= PROBLEM STATEMENT =
Recast the entries below as a JSON list of strings, with one string for each line and no strings for blank lines.

— start of DATASET CONTENT —

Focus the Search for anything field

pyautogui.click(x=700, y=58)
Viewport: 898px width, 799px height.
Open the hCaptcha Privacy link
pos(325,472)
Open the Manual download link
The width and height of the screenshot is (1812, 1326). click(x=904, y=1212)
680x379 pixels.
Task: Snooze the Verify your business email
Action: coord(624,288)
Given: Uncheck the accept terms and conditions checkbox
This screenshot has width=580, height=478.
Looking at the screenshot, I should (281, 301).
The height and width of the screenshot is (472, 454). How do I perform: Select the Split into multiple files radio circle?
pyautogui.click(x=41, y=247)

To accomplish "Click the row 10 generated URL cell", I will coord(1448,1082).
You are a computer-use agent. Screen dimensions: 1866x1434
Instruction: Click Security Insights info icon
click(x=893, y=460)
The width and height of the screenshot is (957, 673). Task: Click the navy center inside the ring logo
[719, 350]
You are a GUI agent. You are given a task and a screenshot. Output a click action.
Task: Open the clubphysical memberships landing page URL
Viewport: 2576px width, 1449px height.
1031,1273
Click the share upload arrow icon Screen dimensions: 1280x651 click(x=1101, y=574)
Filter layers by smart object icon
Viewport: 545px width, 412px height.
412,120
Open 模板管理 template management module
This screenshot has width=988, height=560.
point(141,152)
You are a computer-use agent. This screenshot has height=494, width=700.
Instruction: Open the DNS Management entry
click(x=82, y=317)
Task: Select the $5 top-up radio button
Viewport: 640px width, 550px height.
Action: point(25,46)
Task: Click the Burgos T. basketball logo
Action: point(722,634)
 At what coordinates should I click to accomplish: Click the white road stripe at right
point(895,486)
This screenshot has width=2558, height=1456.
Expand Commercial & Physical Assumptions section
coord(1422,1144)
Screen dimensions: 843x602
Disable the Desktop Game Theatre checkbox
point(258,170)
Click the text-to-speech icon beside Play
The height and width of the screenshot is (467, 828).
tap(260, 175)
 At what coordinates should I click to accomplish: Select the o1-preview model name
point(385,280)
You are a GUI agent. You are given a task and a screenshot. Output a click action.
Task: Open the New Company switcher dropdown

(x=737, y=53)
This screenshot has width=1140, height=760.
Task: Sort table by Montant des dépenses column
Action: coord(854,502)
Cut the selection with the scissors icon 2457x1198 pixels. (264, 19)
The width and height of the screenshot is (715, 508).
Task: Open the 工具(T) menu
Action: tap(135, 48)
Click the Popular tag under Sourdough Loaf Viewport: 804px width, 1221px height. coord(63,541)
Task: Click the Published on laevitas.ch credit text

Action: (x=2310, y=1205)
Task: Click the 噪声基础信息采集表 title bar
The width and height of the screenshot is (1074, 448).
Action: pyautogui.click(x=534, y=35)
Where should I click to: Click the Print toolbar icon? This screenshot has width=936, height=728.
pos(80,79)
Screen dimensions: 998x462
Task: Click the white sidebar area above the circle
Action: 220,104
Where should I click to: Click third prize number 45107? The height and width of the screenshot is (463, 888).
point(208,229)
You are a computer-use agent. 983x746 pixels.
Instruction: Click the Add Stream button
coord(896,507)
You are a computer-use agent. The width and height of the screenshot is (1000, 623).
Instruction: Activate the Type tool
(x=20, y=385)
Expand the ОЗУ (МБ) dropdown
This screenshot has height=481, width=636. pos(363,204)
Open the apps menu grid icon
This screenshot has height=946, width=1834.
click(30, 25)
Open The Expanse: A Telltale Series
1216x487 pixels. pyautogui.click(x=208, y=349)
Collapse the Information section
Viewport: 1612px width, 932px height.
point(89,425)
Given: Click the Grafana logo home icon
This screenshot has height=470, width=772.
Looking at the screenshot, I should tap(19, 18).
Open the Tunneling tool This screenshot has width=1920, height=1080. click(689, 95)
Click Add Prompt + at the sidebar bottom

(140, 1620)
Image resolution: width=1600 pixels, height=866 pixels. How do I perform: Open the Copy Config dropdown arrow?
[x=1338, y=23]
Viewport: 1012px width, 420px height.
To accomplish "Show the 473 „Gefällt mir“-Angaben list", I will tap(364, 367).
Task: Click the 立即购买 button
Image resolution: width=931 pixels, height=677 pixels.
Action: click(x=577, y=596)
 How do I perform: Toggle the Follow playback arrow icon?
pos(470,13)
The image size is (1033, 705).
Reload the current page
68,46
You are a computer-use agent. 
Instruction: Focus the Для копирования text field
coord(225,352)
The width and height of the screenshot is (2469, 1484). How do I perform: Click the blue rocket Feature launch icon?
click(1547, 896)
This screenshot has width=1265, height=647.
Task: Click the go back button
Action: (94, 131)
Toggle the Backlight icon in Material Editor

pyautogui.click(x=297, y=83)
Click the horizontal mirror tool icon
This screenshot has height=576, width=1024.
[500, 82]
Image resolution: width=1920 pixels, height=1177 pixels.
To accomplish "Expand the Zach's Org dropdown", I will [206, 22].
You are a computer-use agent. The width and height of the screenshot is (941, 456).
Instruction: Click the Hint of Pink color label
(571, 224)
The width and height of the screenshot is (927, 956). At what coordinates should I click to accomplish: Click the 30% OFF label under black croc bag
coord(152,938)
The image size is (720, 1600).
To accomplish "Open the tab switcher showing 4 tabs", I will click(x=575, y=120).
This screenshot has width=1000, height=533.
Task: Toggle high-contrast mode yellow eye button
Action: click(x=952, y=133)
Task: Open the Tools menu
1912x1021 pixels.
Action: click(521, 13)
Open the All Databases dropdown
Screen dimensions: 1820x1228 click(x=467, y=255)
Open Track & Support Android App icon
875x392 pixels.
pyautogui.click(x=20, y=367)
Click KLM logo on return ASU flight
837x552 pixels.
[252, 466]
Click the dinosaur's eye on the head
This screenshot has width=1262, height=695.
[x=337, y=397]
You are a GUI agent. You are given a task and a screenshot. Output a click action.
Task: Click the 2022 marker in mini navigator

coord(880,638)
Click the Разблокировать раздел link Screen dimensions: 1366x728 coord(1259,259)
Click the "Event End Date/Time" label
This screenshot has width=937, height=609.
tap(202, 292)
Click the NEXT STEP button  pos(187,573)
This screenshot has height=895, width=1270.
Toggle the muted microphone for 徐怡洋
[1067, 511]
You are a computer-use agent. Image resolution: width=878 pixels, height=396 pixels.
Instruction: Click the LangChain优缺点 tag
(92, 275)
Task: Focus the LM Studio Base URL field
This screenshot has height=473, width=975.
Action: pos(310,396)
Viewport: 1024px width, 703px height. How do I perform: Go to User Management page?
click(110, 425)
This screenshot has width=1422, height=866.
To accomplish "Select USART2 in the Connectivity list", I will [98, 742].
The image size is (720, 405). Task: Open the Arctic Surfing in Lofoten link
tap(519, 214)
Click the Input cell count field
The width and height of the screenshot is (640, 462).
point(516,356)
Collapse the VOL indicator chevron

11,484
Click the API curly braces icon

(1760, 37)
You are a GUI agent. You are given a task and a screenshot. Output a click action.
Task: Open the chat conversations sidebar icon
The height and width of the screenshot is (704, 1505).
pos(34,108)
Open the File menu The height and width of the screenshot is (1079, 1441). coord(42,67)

— end of DATASET CONTENT —

= TASK RESULT =
[
  "Focus the Search for anything field",
  "pyautogui.click(x=700, y=58)",
  "Viewport: 898px width, 799px height.",
  "Open the hCaptcha Privacy link",
  "pos(325,472)",
  "Open the Manual download link",
  "The width and height of the screenshot is (1812, 1326). click(x=904, y=1212)",
  "680x379 pixels.",
  "Task: Snooze the Verify your business email",
  "Action: coord(624,288)",
  "Given: Uncheck the accept terms and conditions checkbox",
  "This screenshot has width=580, height=478.",
  "Looking at the screenshot, I should (281, 301).",
  "The height and width of the screenshot is (472, 454). How do I perform: Select the Split into multiple files radio circle?",
  "pyautogui.click(x=41, y=247)",
  "To accomplish \"Click the row 10 generated URL cell\", I will coord(1448,1082).",
  "You are a computer-use agent. Screen dimensions: 1866x1434",
  "Instruction: Click Security Insights info icon",
  "click(x=893, y=460)",
  "The width and height of the screenshot is (957, 673). Task: Click the navy center inside the ring logo",
  "[719, 350]",
  "You are a GUI agent. You are given a task and a screenshot. Output a click action.",
  "Task: Open the clubphysical memberships landing page URL",
  "Viewport: 2576px width, 1449px height.",
  "1031,1273",
  "Click the share upload arrow icon Screen dimensions: 1280x651 click(x=1101, y=574)",
  "Filter layers by smart object icon",
  "Viewport: 545px width, 412px height.",
  "412,120",
  "Open 模板管理 template management module",
  "This screenshot has width=988, height=560.",
  "point(141,152)",
  "You are a computer-use agent. This screenshot has height=494, width=700.",
  "Instruction: Open the DNS Management entry",
  "click(x=82, y=317)",
  "Task: Select the $5 top-up radio button",
  "Viewport: 640px width, 550px height.",
  "Action: point(25,46)",
  "Task: Click the Burgos T. basketball logo",
  "Action: point(722,634)",
  " At what coordinates should I click to accomplish: Click the white road stripe at right",
  "point(895,486)",
  "This screenshot has width=2558, height=1456.",
  "Expand Commercial & Physical Assumptions section",
  "coord(1422,1144)",
  "Screen dimensions: 843x602",
  "Disable the Desktop Game Theatre checkbox",
  "point(258,170)",
  "Click the text-to-speech icon beside Play",
  "The height and width of the screenshot is (467, 828).",
  "tap(260, 175)",
  " At what coordinates should I click to accomplish: Select the o1-preview model name",
  "point(385,280)",
  "You are a GUI agent. You are given a task and a screenshot. Output a click action.",
  "Task: Open the New Company switcher dropdown",
  "(x=737, y=53)",
  "This screenshot has width=1140, height=760.",
  "Task: Sort table by Montant des dépenses column",
  "Action: coord(854,502)",
  "Cut the selection with the scissors icon 2457x1198 pixels. (264, 19)",
  "The width and height of the screenshot is (715, 508).",
  "Task: Open the 工具(T) menu",
  "Action: tap(135, 48)",
  "Click the Popular tag under Sourdough Loaf Viewport: 804px width, 1221px height. coord(63,541)",
  "Task: Click the Published on laevitas.ch credit text",
  "Action: (x=2310, y=1205)",
  "Task: Click the 噪声基础信息采集表 title bar",
  "The width and height of the screenshot is (1074, 448).",
  "Action: pyautogui.click(x=534, y=35)",
  "Where should I click to: Click the Print toolbar icon? This screenshot has width=936, height=728.",
  "pos(80,79)",
  "Screen dimensions: 998x462",
  "Task: Click the white sidebar area above the circle",
  "Action: 220,104",
  "Where should I click to: Click third prize number 45107? The height and width of the screenshot is (463, 888).",
  "point(208,229)",
  "You are a computer-use agent. 983x746 pixels.",
  "Instruction: Click the Add Stream button",
  "coord(896,507)",
  "You are a computer-use agent. The width and height of the screenshot is (1000, 623).",
  "Instruction: Activate the Type tool",
  "(x=20, y=385)",
  "Expand the ОЗУ (МБ) dropdown",
  "This screenshot has height=481, width=636. pos(363,204)",
  "Open the apps menu grid icon",
  "This screenshot has height=946, width=1834.",
  "click(30, 25)",
  "Open The Expanse: A Telltale Series",
  "1216x487 pixels. pyautogui.click(x=208, y=349)",
  "Collapse the Information section",
  "Viewport: 1612px width, 932px height.",
  "point(89,425)",
  "Given: Click the Grafana logo home icon",
  "This screenshot has height=470, width=772.",
  "Looking at the screenshot, I should tap(19, 18).",
  "Open the Tunneling tool This screenshot has width=1920, height=1080. click(689, 95)",
  "Click Add Prompt + at the sidebar bottom",
  "(140, 1620)",
  "Image resolution: width=1600 pixels, height=866 pixels. How do I perform: Open the Copy Config dropdown arrow?",
  "[x=1338, y=23]",
  "Viewport: 1012px width, 420px height.",
  "To accomplish \"Show the 473 „Gefällt mir“-Angaben list\", I will tap(364, 367).",
  "Task: Click the 立即购买 button",
  "Image resolution: width=931 pixels, height=677 pixels.",
  "Action: click(x=577, y=596)",
  " How do I perform: Toggle the Follow playback arrow icon?",
  "pos(470,13)",
  "The image size is (1033, 705).",
  "Reload the current page",
  "68,46",
  "You are a computer-use agent. ",
  "Instruction: Focus the Для копирования text field",
  "coord(225,352)",
  "The width and height of the screenshot is (2469, 1484). How do I perform: Click the blue rocket Feature launch icon?",
  "click(1547, 896)",
  "This screenshot has width=1265, height=647.",
  "Task: Click the go back button",
  "Action: (94, 131)",
  "Toggle the Backlight icon in Material Editor",
  "pyautogui.click(x=297, y=83)",
  "Click the horizontal mirror tool icon",
  "This screenshot has height=576, width=1024.",
  "[500, 82]",
  "Image resolution: width=1920 pixels, height=1177 pixels.",
  "To accomplish \"Expand the Zach's Org dropdown\", I will [206, 22].",
  "You are a computer-use agent. The width and height of the screenshot is (941, 456).",
  "Instruction: Click the Hint of Pink color label",
  "(571, 224)",
  "The width and height of the screenshot is (927, 956). At what coordinates should I click to accomplish: Click the 30% OFF label under black croc bag",
  "coord(152,938)",
  "The image size is (720, 1600).",
  "To accomplish \"Open the tab switcher showing 4 tabs\", I will click(x=575, y=120).",
  "This screenshot has width=1000, height=533.",
  "Task: Toggle high-contrast mode yellow eye button",
  "Action: click(x=952, y=133)",
  "Task: Open the Tools menu",
  "1912x1021 pixels.",
  "Action: click(521, 13)",
  "Open the All Databases dropdown",
  "Screen dimensions: 1820x1228 click(x=467, y=255)",
  "Open Track & Support Android App icon",
  "875x392 pixels.",
  "pyautogui.click(x=20, y=367)",
  "Click KLM logo on return ASU flight",
  "837x552 pixels.",
  "[252, 466]",
  "Click the dinosaur's eye on the head",
  "This screenshot has width=1262, height=695.",
  "[x=337, y=397]",
  "You are a GUI agent. You are given a task and a screenshot. Output a click action.",
  "Task: Click the 2022 marker in mini navigator",
  "coord(880,638)",
  "Click the Разблокировать раздел link Screen dimensions: 1366x728 coord(1259,259)",
  "Click the \"Event End Date/Time\" label",
  "This screenshot has width=937, height=609.",
  "tap(202, 292)",
  "Click the NEXT STEP button  pos(187,573)",
  "This screenshot has height=895, width=1270.",
  "Toggle the muted microphone for 徐怡洋",
  "[1067, 511]",
  "You are a computer-use agent. Image resolution: width=878 pixels, height=396 pixels.",
  "Instruction: Click the LangChain优缺点 tag",
  "(92, 275)",
  "Task: Focus the LM Studio Base URL field",
  "This screenshot has height=473, width=975.",
  "Action: pos(310,396)",
  "Viewport: 1024px width, 703px height. How do I perform: Go to User Management page?",
  "click(110, 425)",
  "This screenshot has width=1422, height=866.",
  "To accomplish \"Select USART2 in the Connectivity list\", I will [98, 742].",
  "The image size is (720, 405). Task: Open the Arctic Surfing in Lofoten link",
  "tap(519, 214)",
  "Click the Input cell count field",
  "The width and height of the screenshot is (640, 462).",
  "point(516,356)",
  "Collapse the VOL indicator chevron",
  "11,484",
  "Click the API curly braces icon",
  "(1760, 37)",
  "You are a GUI agent. You are given a task and a screenshot. Output a click action.",
  "Task: Open the chat conversations sidebar icon",
  "The height and width of the screenshot is (704, 1505).",
  "pos(34,108)",
  "Open the File menu The height and width of the screenshot is (1079, 1441). coord(42,67)"
]